Along with the economic impact, an avian flu pandemic would also cost human lives. The Insurance Information Institute, a New York-based trade group, has done projections on fatalities in a possible bird flu pandemic. Its study is based on what happened at the end of World War One, when influenza killed a half million people in the United States, and perhaps 40 million people worldwide. The Institute's Steven Weisbart says avian flu would also be a major killer.

"The total number of projected deaths for a severe [avian flu] pandemic modeled on the 1918 Spanish flu in America would be 1.9 million deaths. The insured deaths would produce total life insurance claims [in the range of] $133 billion," says Weisbart.

The Congressional Budget Office says that during a severe flu pandemic, 30 percent of the total labor force - - which was nearly 150 million people in 2004 - - could become seriously ill, and that if 2.5 percent of them died, that would represent more than a million fatalities. And such a loss in the workforce could affect G.D.P. for years after the pandemic.

Bird Flu Outbreak Action Plans

The Conference Board, a New York-based business research group, has also studied the possible impact of avian flu. The Board's Ellen Hexter says that if large numbers of people get sick, vital financial services may be severely affected.

"Companies are going to face real liquidity problems when they cannot collect on their bills. [More problems will surface] when people can't get direct-deposit paychecks, if companies even have the wherewithal to continue to pay their employees. And a lot of companies are suggesting that they [i.e., employees] have some cash at home because A.T.M.s [i.e., automated teller machines] may not work, for example," says Hexter.

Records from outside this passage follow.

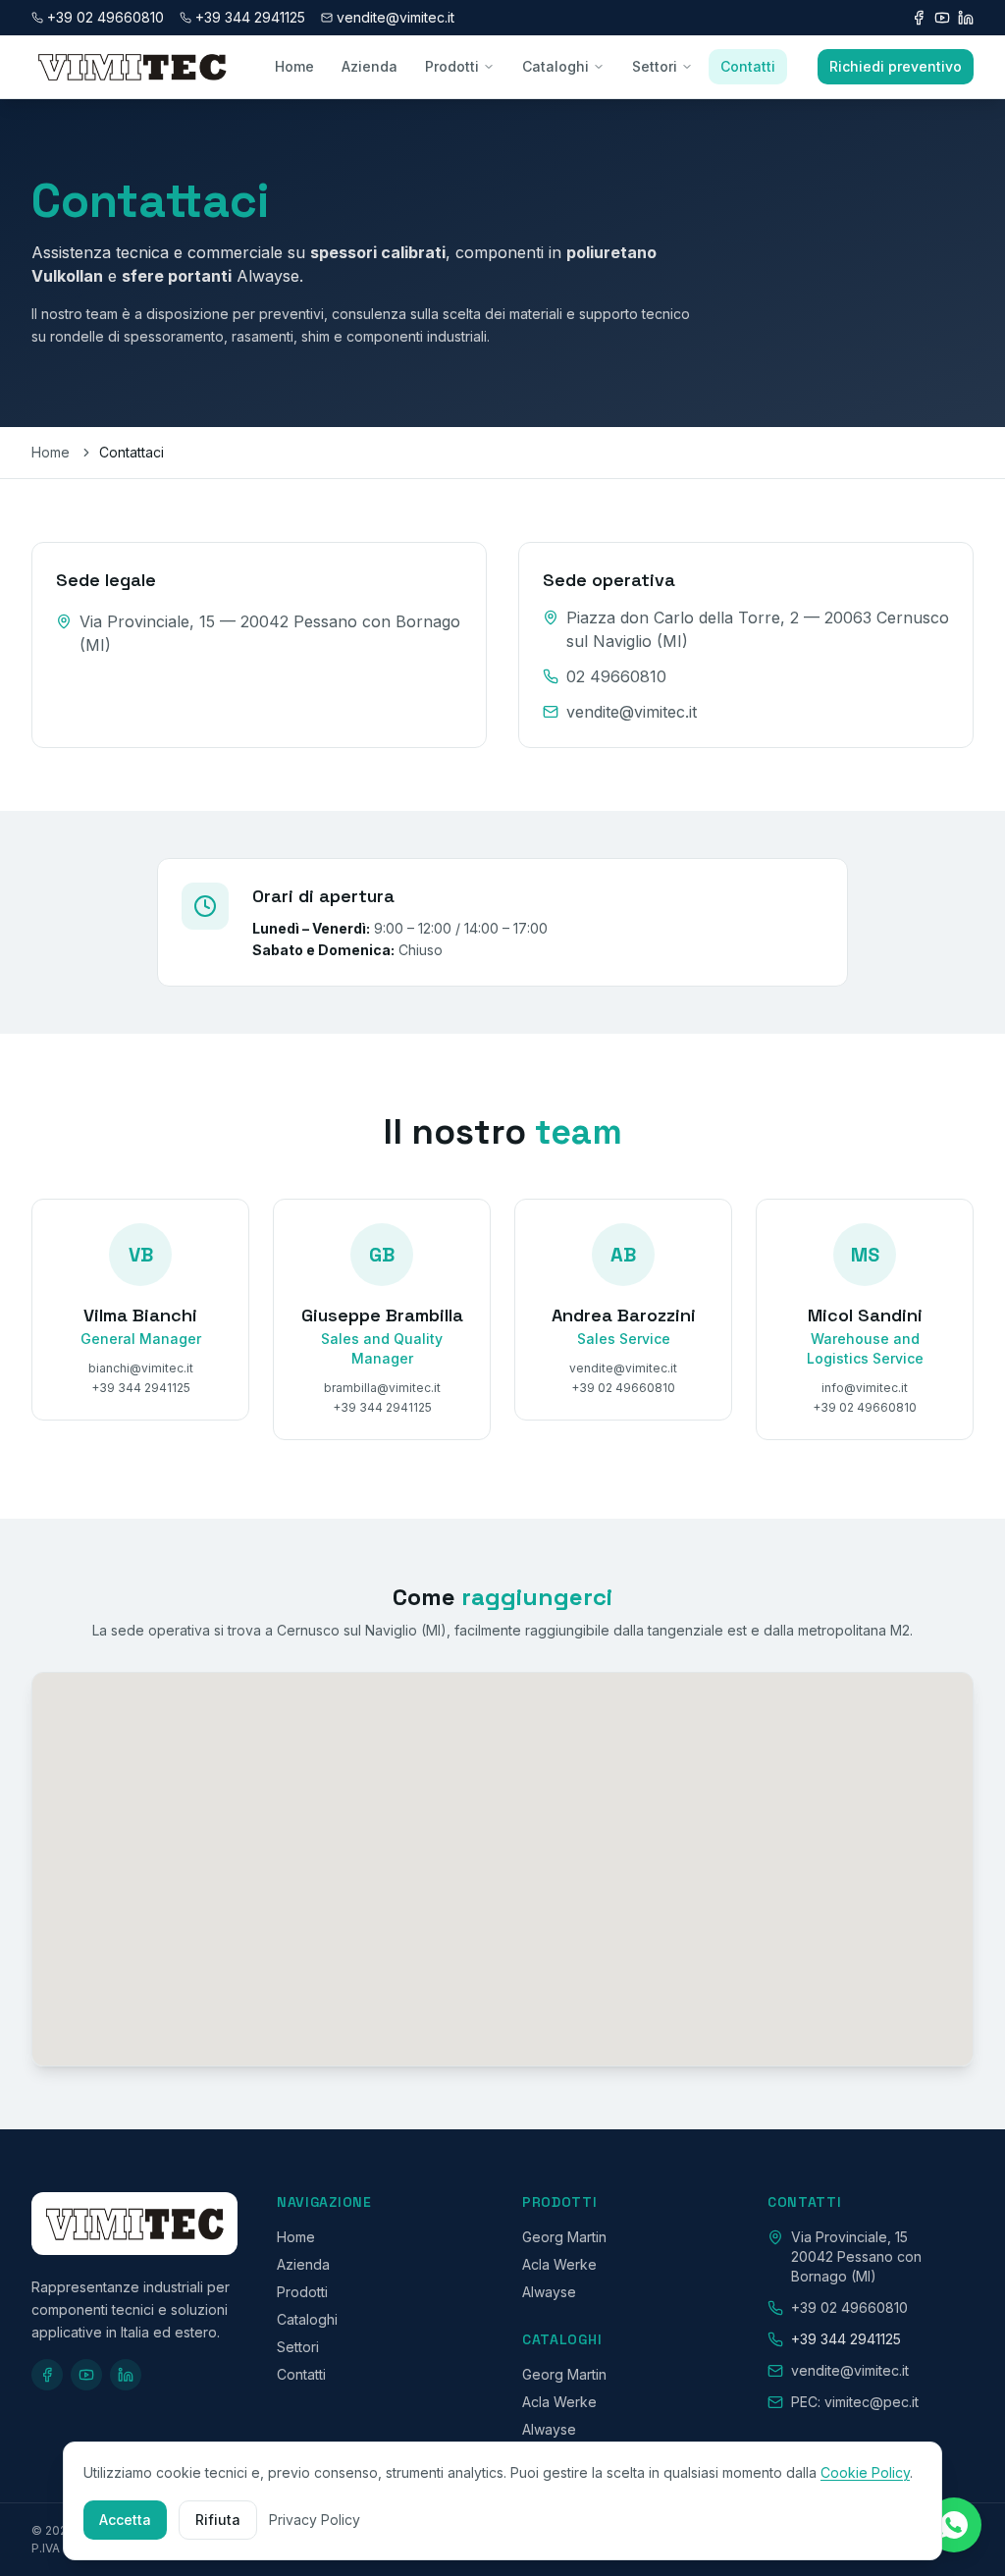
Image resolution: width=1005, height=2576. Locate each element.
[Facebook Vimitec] (918, 18)
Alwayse (549, 2291)
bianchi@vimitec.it (140, 1368)
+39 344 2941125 (250, 17)
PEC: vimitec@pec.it (855, 2401)
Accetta (125, 2519)
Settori (654, 66)
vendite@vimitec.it (631, 712)
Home (294, 66)
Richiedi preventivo (895, 66)
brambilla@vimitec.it (382, 1387)
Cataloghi (555, 66)
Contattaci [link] (131, 452)
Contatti (747, 66)
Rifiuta (217, 2519)
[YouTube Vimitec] (942, 18)
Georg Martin (564, 2236)
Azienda (369, 66)
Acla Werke (559, 2264)
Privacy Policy (314, 2519)
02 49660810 (616, 676)
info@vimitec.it (864, 1387)
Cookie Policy (865, 2472)
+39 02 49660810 (623, 1387)
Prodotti (452, 66)
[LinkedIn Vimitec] (966, 18)
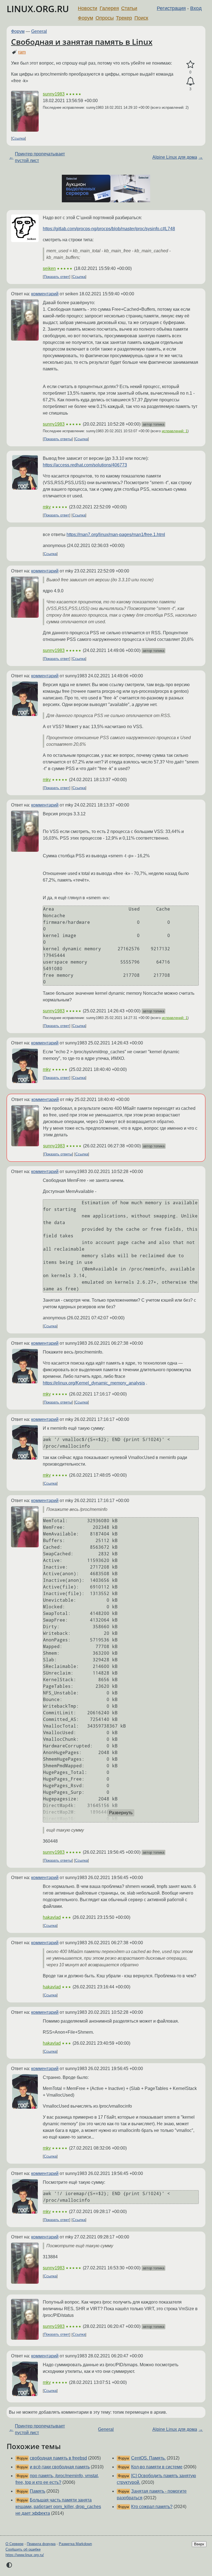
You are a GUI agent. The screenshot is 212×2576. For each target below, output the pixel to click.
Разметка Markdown (75, 2544)
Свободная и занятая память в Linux (81, 41)
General (39, 31)
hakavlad (52, 1917)
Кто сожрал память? (152, 2506)
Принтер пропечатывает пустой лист (40, 157)
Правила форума (41, 2544)
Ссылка (18, 138)
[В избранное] (190, 65)
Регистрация (171, 8)
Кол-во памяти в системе (156, 2466)
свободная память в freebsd (58, 2458)
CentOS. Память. (148, 2458)
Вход (196, 8)
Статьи (129, 8)
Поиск (141, 18)
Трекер (124, 18)
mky (47, 507)
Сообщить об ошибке (23, 2549)
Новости (87, 8)
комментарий (45, 293)
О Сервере (14, 2544)
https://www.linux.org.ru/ (25, 2555)
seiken (49, 268)
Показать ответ (56, 277)
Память (37, 2491)
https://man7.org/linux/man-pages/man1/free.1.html (116, 534)
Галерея (109, 8)
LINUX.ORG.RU (38, 9)
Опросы (105, 18)
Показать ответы (58, 439)
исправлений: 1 (174, 431)
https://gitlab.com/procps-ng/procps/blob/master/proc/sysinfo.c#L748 (109, 228)
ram (22, 52)
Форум (85, 18)
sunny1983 (54, 94)
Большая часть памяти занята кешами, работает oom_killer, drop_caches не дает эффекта (58, 2507)
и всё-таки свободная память (60, 2466)
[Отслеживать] (190, 81)
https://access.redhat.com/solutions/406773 (85, 465)
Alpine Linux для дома (174, 157)
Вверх (199, 2544)
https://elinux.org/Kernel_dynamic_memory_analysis (94, 1383)
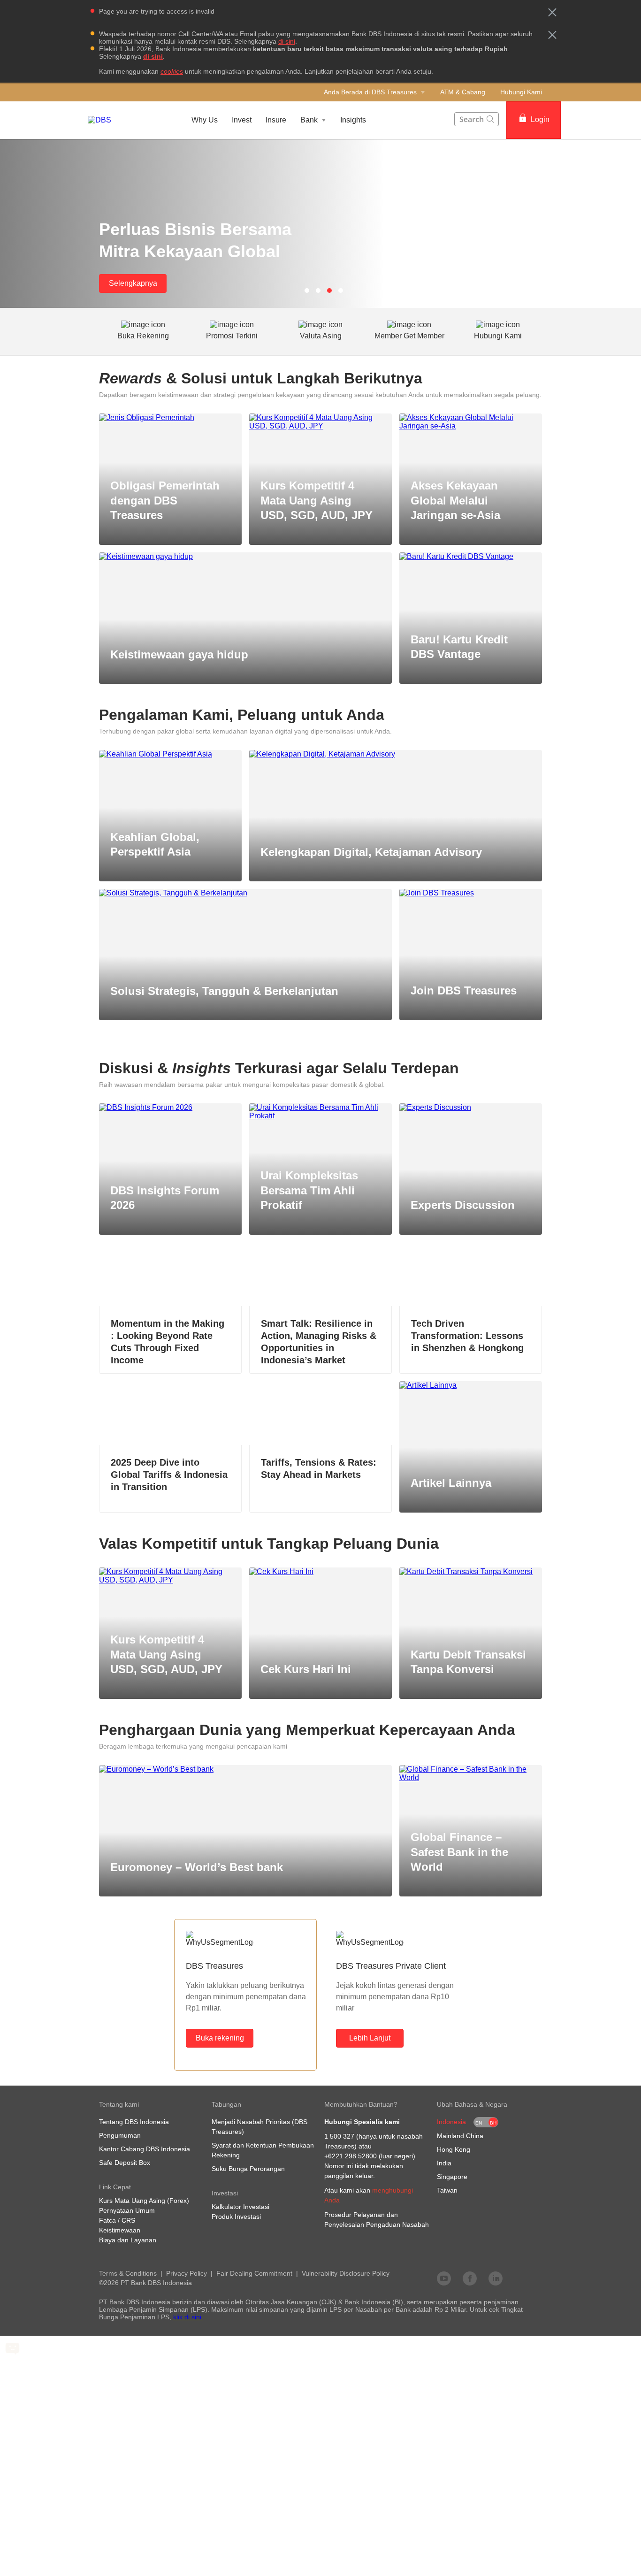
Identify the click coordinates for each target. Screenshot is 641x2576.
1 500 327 (339, 2136)
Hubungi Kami (521, 92)
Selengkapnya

The Conference Board calls on companies to work out action plans, not only to maintain cash liquidity but also to ensure that key parts of company operations remain staffed and have decision makers. Congressional Budget Office Director Don Marron says the U.S. government is also making comprehensive preparations ahead of a possible avian flu outbreak.

"Some of the things that are being pursued by the government is doing surveillance around the world so we have as much time as possible to react [to the pandemic, if it comes]. Here domestically, increase the capacity we have for producing vaccines, and stockpiling in advance vaccines that may be close enough [to the avian flu] to provide some help. And finally, there are efforts underway to improve the resilience and flexibility of our public health system," says Marron.

What is consistently stated in both U.S. government and private sector reports on the avian flu is the need for broad inter-government and government - private sector cooperation. Those reports warn that if there is a bird flu pandemic, the resources needed to combat it would be strained to the limit. On the brighter side, however, are recent studies suggesting that based on what has happened so far, avian flu may not become widely contagious among humans. But memories of SARS, and especially the deadly 1918 flu pandemic, will undoubtedly keep America - - and the world - - on guard.